For the first time, MIT neuroscientists have shown they can control muscle movement by applying optogenetics -- a technique that allows scientists to control neurons' electrical impulses with light -- to the spinal cords of animals that are awake and alert.
Led by MIT Institute Professor Emilio Bizzi, the researchers studied mice in which a light-sensitive protein that promotes neural activity was inserted into a subset of spinal neurons. When the researchers shone blue light on the animals' spinal cords, their hind legs were completely but reversibly immobilized. The findings, described in the June 25 issue of PLoS One, offer a new approach to studying the complex spinal circuits that coordinate movement and sensory processing, the researchers say.
In this study, Bizzi and Vittorio Caggiano, a postdoc at MIT's McGovern Institute for Brain Research, used optogenetics to explore the function of inhibitory interneurons, which form circuits with many other neurons in the spinal cord. These circuits execute commands from the brain, with additional input from sensory information from the limbs.

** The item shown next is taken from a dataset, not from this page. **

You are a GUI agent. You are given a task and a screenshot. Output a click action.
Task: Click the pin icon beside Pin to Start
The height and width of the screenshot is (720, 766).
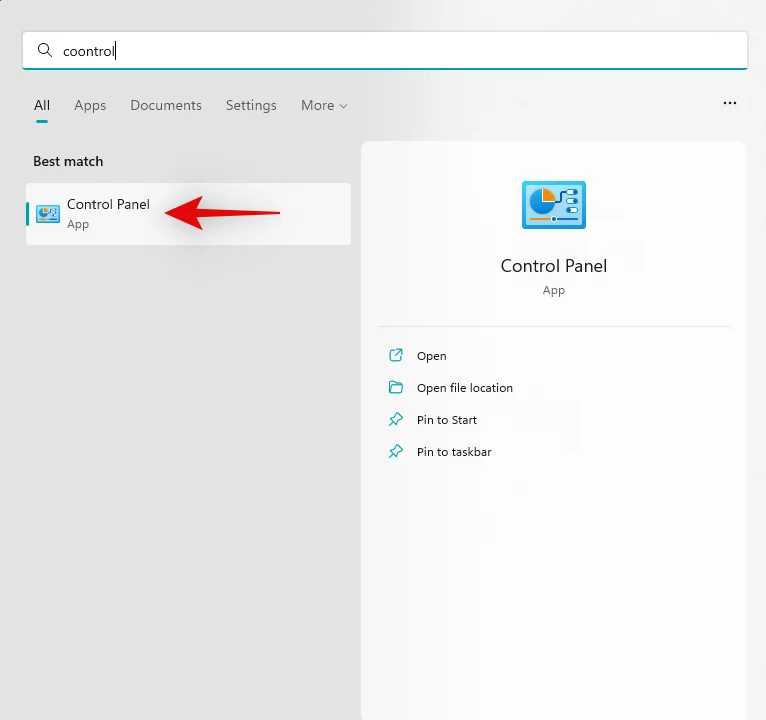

Previously, neuroscientists have used electrical stimulation or pharmacological intervention to control neurons' activity and try to tease out their function. Those approaches have revealed a great deal of information about spinal control, but they do not offer precise enough control to study specific subsets of neurons.
Optogenetics, on the other hand, allows scientists to control specific types of neurons by genetically programming them to express light-sensitive proteins. These proteins, called opsins, act as ion channels or pumps that regulate neurons' electrical activity. Some opsins suppress activity when light shines on them, while others stimulate it.
"With optogenetics, you are attacking a system of cells that have certain characteristics similar to each other. It's a big shift in terms of our ability to understand how the system works," says Bizzi, who is a member of MIT's McGovern Institute.
Inhibitory neurons in the spinal cord suppress muscle contractions, which is critical for maintaining balance and for coordinating movement. For example, when you raise an apple to your mouth, the biceps contract while the triceps relax. Inhibitory neurons are also thought to be involved in the state of muscle inhibition that occurs during the rapid eye movement (REM) stage of sleep.
To study the function of inhibitory neurons in more detail, the researchers used mice developed by Guoping Feng, the Poitras Professor of Neuroscience at MIT, in which all inhibitory spinal neurons were engineered to express an opsin called channelrhodopsin 2. This opsin stimulates neural activity when exposed to blue light. They then shone light at different points along the spine to observe the effects of neuron activation.
When inhibitory neurons in a small section of the thoracic spine were activated in freely moving mice, all hind-leg movement ceased. This suggests that inhibitory neurons in the thoracic spine relay the inhibition all the way to the end of the spine, Caggiano says. The researchers also found that activating inhibitory neurons had no effect on the transmission of sensory information from the limbs to the brain, or on normal reflexes.
"The spinal location where we found this complete suppression was completely new," Caggiano says. "It has not been shown by any other scientists that there is this front-to-back suppression that affects only motor behavior without affecting sensory behavior."
Now that they have demonstrated the usefulness of optogenetics for this type of study, the MIT team hopes to explore the roles of other types of spinal cord neurons. They also plan to investigate how input from the brain influences these spinal circuits.
"There's huge interest in trying to extend these studies and dissect these circuits because we tackled only the inhibitory system in a very global way," Caggiano says. "Further studies will highlight the contribution of single populations of neurons in the spinal cord for the control of limbs and control of movement."
The research was funded by the Human Frontier Science Program and the National Science Foundation. Mriganka Sur, the Paul E. and Lilah Newton Professor of Neuroscience at MIT, is also an author of the paper.